- [EXERCISE PROMPT] Draw out every line with the word "agent" from the listing below.

━━━━━━

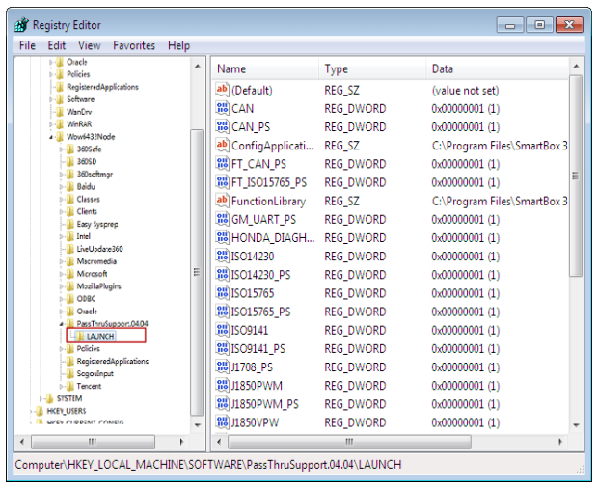Click the Registry Editor title bar icon
Viewport: 598px width, 489px height.
[x=21, y=25]
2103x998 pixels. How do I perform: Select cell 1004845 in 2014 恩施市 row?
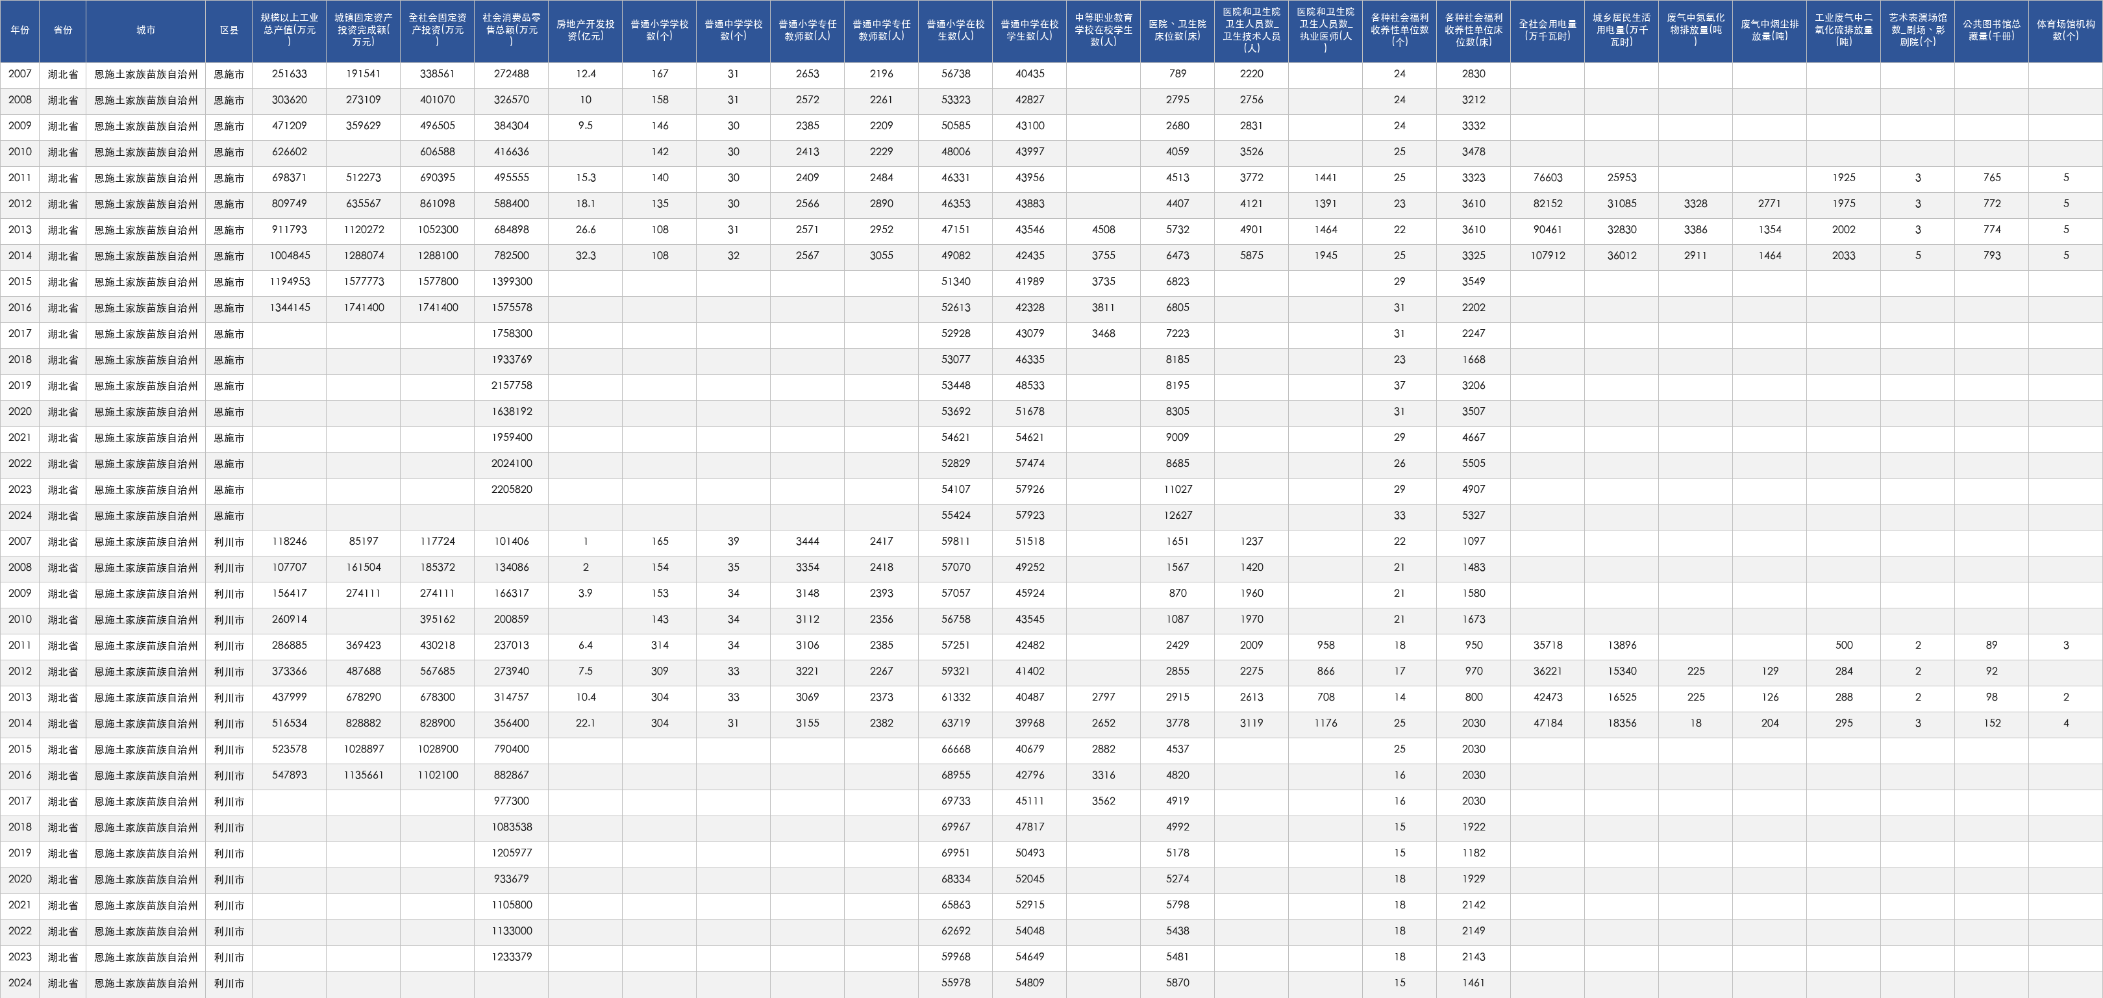coord(290,256)
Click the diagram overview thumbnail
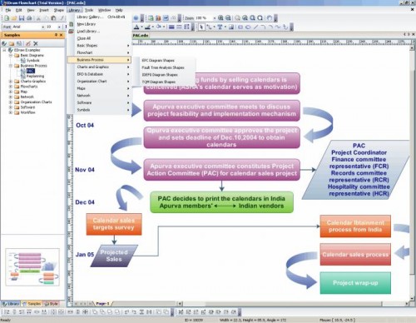The image size is (416, 323). (32, 267)
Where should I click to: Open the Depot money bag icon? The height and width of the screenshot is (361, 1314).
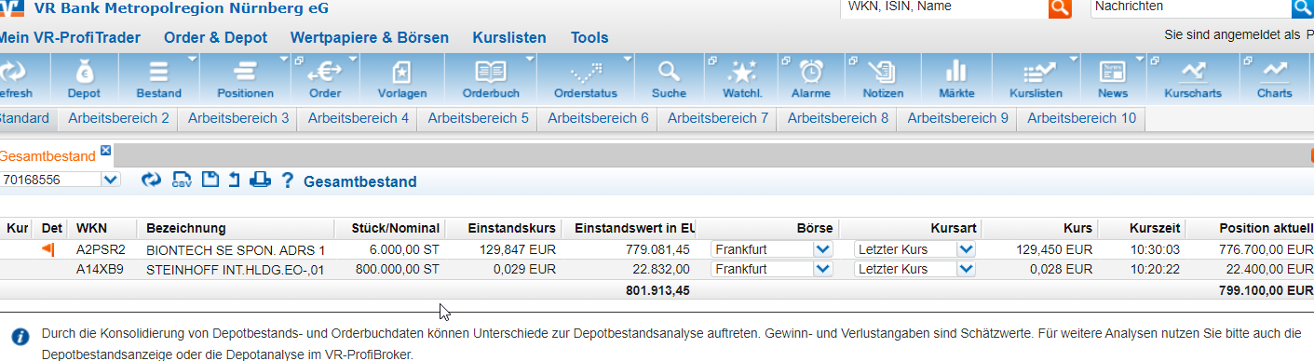[84, 72]
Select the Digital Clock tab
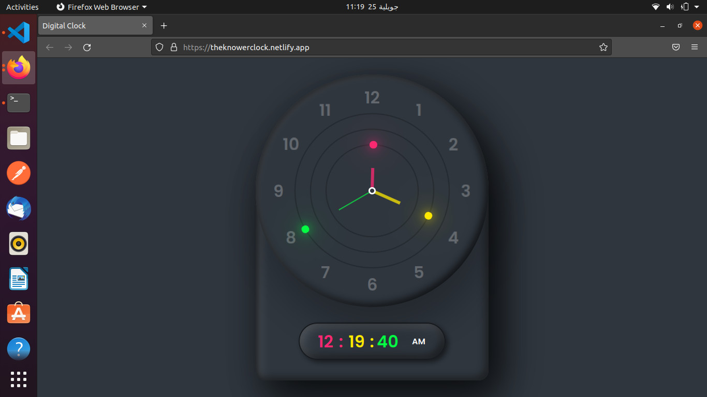The width and height of the screenshot is (707, 397). [88, 26]
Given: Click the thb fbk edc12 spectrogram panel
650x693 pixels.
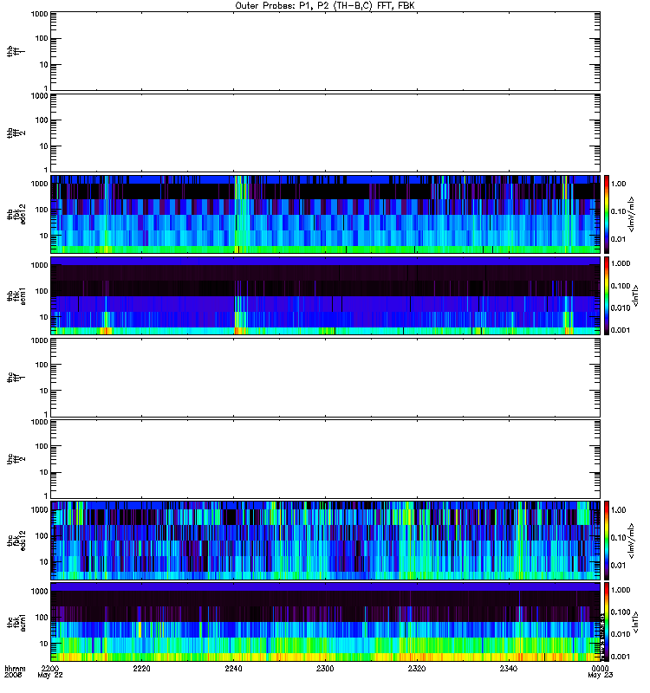Looking at the screenshot, I should pos(325,214).
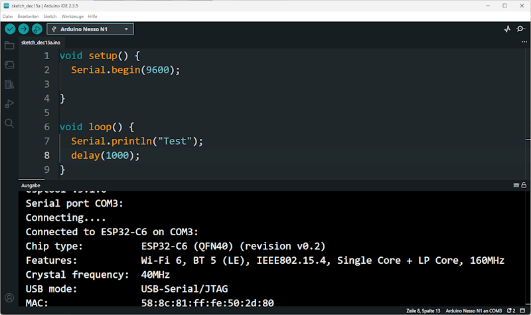The width and height of the screenshot is (531, 315).
Task: Open the Search sidebar panel
Action: pos(9,123)
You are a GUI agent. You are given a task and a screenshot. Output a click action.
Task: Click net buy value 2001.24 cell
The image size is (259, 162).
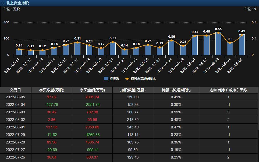[92, 97]
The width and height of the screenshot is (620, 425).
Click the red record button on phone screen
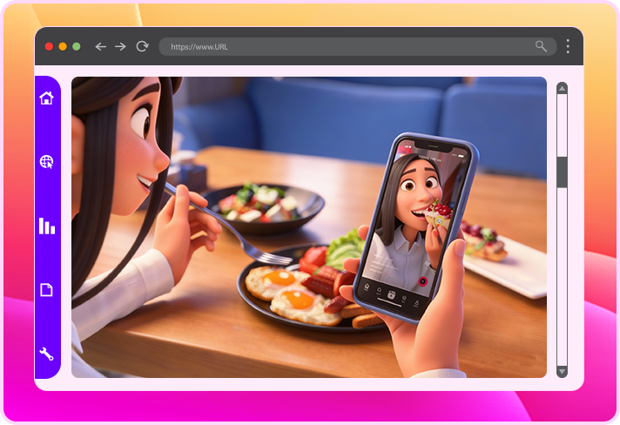[421, 281]
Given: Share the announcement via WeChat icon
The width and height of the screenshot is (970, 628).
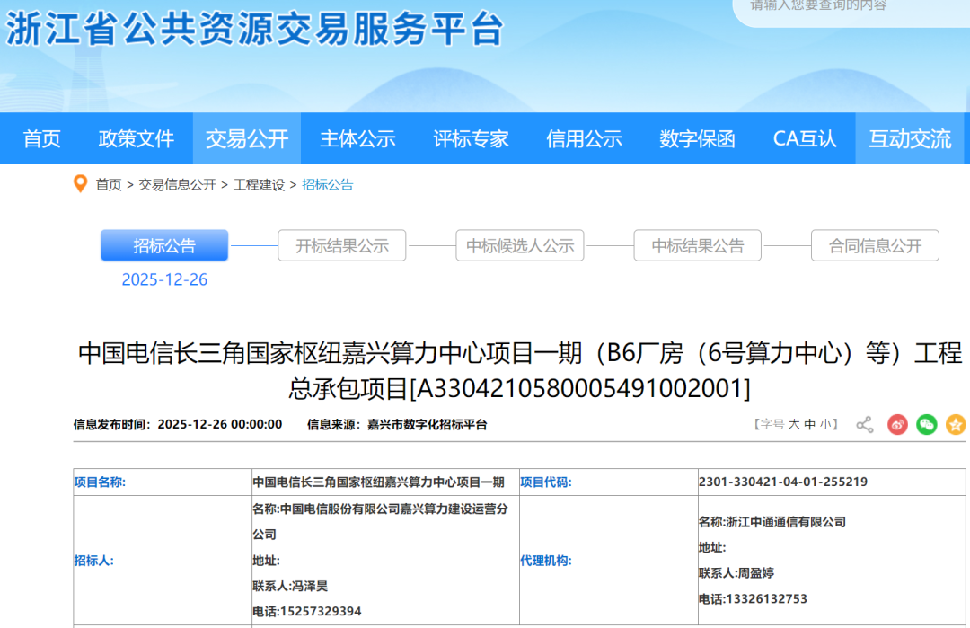Looking at the screenshot, I should [x=926, y=425].
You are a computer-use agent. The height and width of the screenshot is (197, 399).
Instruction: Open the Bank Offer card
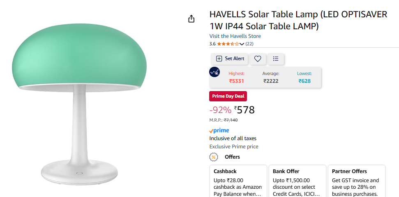pyautogui.click(x=297, y=181)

━━━━━━

- [ANSWER TO THIS TASK]
You are a GUI agent. You are given a task and a screenshot. Output a click action.
You are a computer-use agent. The height and width of the screenshot is (197, 399).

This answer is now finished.